§ **Directions for this task**
Write every line of the material again exactly, with no pictures in the copy.

§ **Records provided**
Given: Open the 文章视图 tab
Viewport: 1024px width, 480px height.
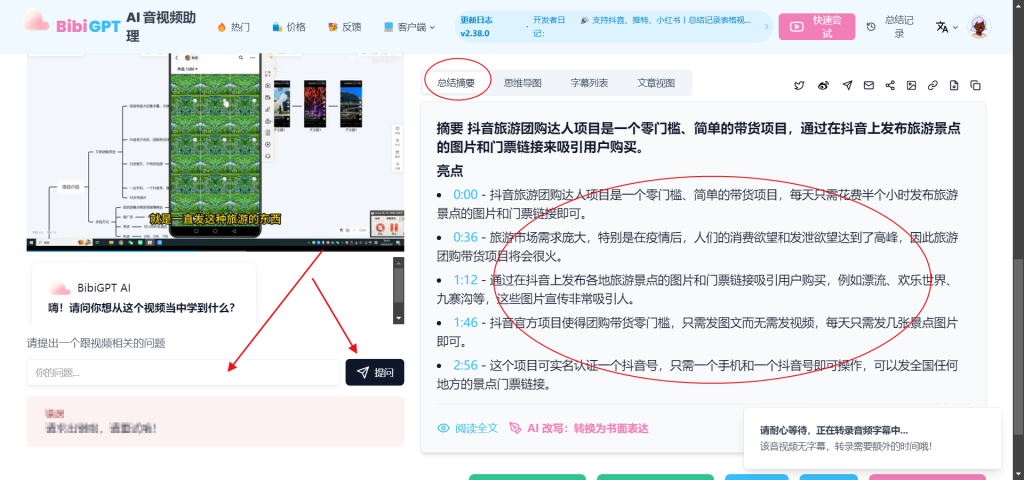Looking at the screenshot, I should coord(656,83).
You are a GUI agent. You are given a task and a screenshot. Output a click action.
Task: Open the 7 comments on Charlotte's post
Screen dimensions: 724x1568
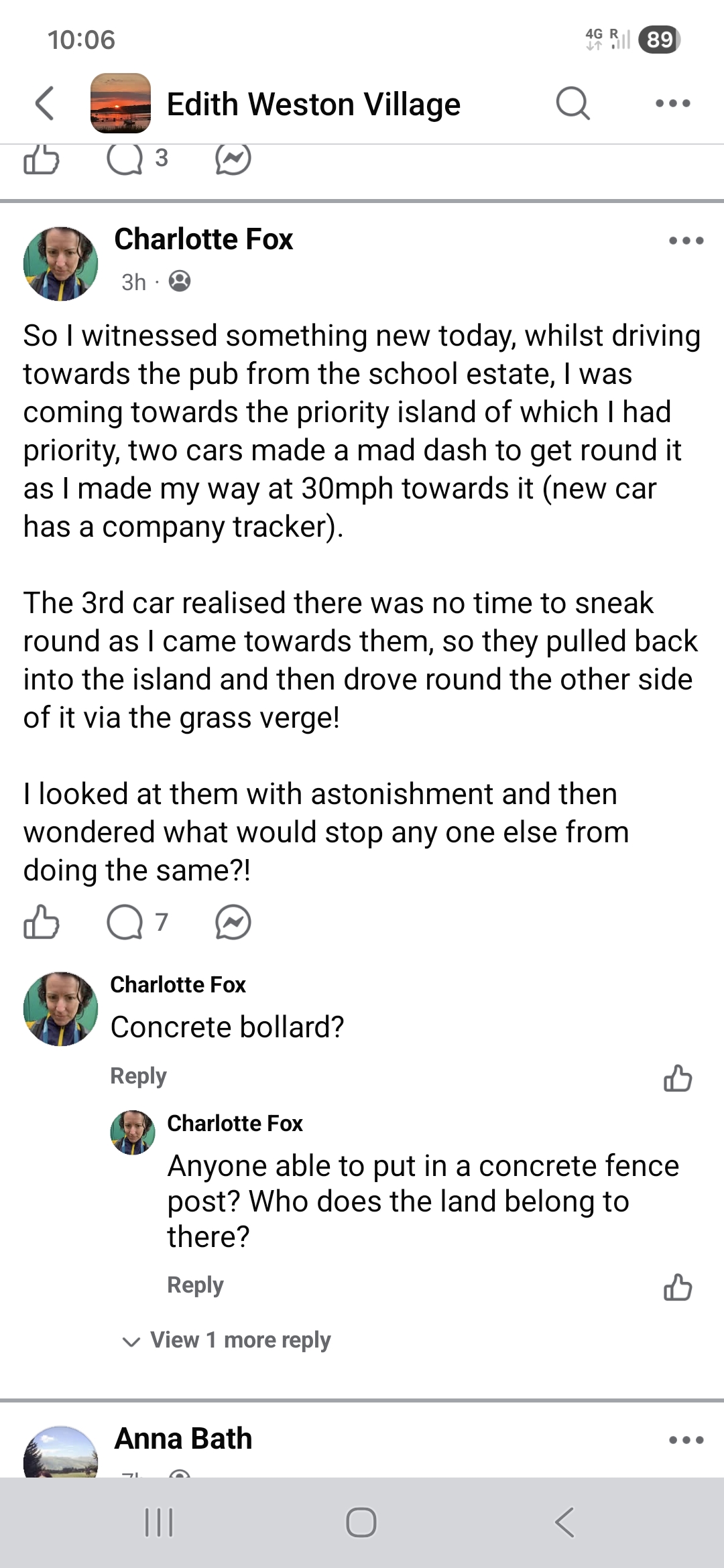pyautogui.click(x=137, y=923)
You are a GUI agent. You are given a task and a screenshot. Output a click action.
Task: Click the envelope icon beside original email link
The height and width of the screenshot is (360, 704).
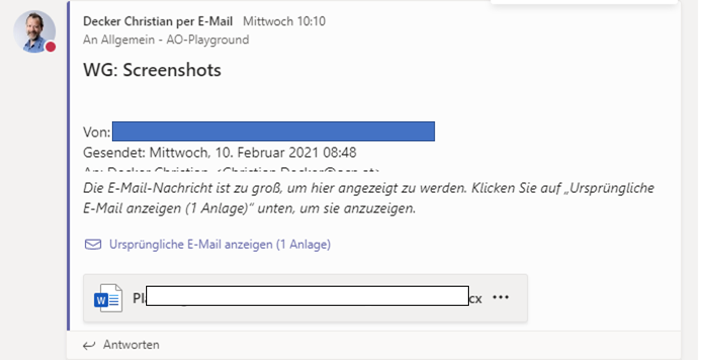tap(93, 244)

§ **Written answer**
Given: Open the 文章视图 tab
Viewport: 1024px width, 480px height.
Looking at the screenshot, I should coord(656,83).
You are a GUI agent. You are given a task and a screenshot. Output a click action.
Task: Open the 7 comments on Charlotte's post
Screen dimensions: 724x1568
pyautogui.click(x=137, y=923)
You are a GUI agent. You are given a task and a screenshot. Output a click action.
Task: Click the envelope icon beside original email link
The height and width of the screenshot is (360, 704).
tap(93, 244)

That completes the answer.